● Excerpt to read
......

By Eunice Kim
Granada Hills Charter High School (GHC) held its annual Meet Each Need with Dignity (MEND) drive from November 6 to 17.Granada Hills Charter High School (GHC) held its annual Meet Each Need with Dignity (MEND) drive from November 6 to 17.
The Associated Student Body (ASB) worked with MEND to collect cans and nonperishable goods in second period classes to help individuals and families suffering from poverty. After collecting student and staff donations, ASB sent them to MEND for the holiday season.
To encourage participation, ASB members publicized the event. Senior delegate and co-chair of the MEND drive PamelaThea Greganda worked with her fellow ASB members to create posters which they hung around campus, while the ASB online publicity committee made online posts.
As an extra incentive, the two classes who brought in the most cans or non-perishable goods won a pizza party.“The drive went as smoothly as it could possibly could. The ASB class worked efficiently, and we worked closely with the MEND organization to make sure we had everything we needed to ensure the success of the drive,” Greganda said.
This year, the MEND drive collected 1,800 cans, which will go towards MEND’s Emergency Food Bank. It is the largest food bank in Los Angeles and one of the largest in the state of California. It provides direct distribution to clients in need. Much of the food is distributed to more than 60 smaller pantries and charities annually in the area that also care for low-income individuals, according to the MEND website.
“I think it’s very important for us to donate whatever we can because we can be changing the lives of many. Any time we are given the opportunity to help, I think we should take it,” junior and ASB Senator Blossom Madumere said.
MEND is a nonprofit organization that was founded in the early 1970s by a group of volunteers led by Ed and Carolyn Rose. It stemmed from the desire to change the lives of those in need within the northeast San Fernando Valley.
Since its humble origins, having begun with a small group of volunteers, it has grown to become one of the largest non-profit poverty agencies in the Valley.
The versatile program provides care through emergency food, clothing, medical care, homeless services, and job skills training. School participation in MEND initiatives have also played an important role in informing people about the organization and giving students the opportunity to give back.
“I planned on spending some savings money on cans. Even though this seems small, it does build up. This is an example of how a little effort here and there goes a long way,” sophomore Emily Kumagai, co-chair of this year’s MEND drive, said.

......

● Work instructions
Could you output everything in the article about the MEND drive from "By Eunice Kim" down to "the holiday season.", word for word? The listing that comes next has no connection to the article about the MEND drive.

(Stored entries)
......

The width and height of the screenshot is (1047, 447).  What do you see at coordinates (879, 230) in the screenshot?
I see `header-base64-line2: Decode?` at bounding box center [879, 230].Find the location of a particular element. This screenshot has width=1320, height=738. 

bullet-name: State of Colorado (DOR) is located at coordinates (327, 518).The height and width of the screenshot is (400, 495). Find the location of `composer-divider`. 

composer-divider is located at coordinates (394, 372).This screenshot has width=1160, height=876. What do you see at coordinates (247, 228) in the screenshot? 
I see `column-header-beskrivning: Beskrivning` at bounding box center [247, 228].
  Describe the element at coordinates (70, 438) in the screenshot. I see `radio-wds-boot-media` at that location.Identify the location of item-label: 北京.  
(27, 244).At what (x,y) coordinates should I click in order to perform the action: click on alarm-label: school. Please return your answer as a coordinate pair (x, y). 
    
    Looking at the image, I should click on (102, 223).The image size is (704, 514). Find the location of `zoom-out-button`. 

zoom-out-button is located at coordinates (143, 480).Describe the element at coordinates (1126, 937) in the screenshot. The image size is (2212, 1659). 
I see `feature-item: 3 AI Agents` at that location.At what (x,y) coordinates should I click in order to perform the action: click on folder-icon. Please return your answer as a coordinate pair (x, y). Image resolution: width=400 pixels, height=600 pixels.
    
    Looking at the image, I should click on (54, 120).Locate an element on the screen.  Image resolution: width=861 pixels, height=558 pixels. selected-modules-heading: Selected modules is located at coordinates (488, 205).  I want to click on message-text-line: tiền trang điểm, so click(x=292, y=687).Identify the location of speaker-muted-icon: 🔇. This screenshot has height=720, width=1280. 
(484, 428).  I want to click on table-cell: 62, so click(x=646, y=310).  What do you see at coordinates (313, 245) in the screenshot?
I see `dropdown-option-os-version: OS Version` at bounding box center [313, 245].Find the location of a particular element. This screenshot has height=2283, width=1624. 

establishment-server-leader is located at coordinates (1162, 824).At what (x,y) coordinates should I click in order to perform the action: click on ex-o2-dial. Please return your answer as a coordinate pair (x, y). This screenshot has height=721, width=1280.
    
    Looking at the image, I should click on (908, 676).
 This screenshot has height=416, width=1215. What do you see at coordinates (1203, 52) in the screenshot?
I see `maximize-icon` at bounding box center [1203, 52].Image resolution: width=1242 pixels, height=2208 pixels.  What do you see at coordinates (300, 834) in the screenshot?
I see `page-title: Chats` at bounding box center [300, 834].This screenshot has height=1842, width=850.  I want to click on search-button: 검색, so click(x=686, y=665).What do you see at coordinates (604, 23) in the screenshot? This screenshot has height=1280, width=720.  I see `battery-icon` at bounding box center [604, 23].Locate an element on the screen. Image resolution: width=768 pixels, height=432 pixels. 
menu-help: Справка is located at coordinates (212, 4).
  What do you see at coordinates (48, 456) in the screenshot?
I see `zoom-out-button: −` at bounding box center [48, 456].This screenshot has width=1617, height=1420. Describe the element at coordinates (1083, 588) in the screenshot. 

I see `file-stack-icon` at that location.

......

● Response for this exercise
By Eunice Kim
Granada Hills Charter High School (GHC) held its annual Meet Each Need with Dignity (MEND) drive from November 6 to 17.Granada Hills Charter High School (GHC) held its annual Meet Each Need with Dignity (MEND) drive from November 6 to 17.
The Associated Student Body (ASB) worked with MEND to collect cans and nonperishable goods in second period classes to help individuals and families suffering from poverty. After collecting student and staff donations, ASB sent them to MEND for the holiday season.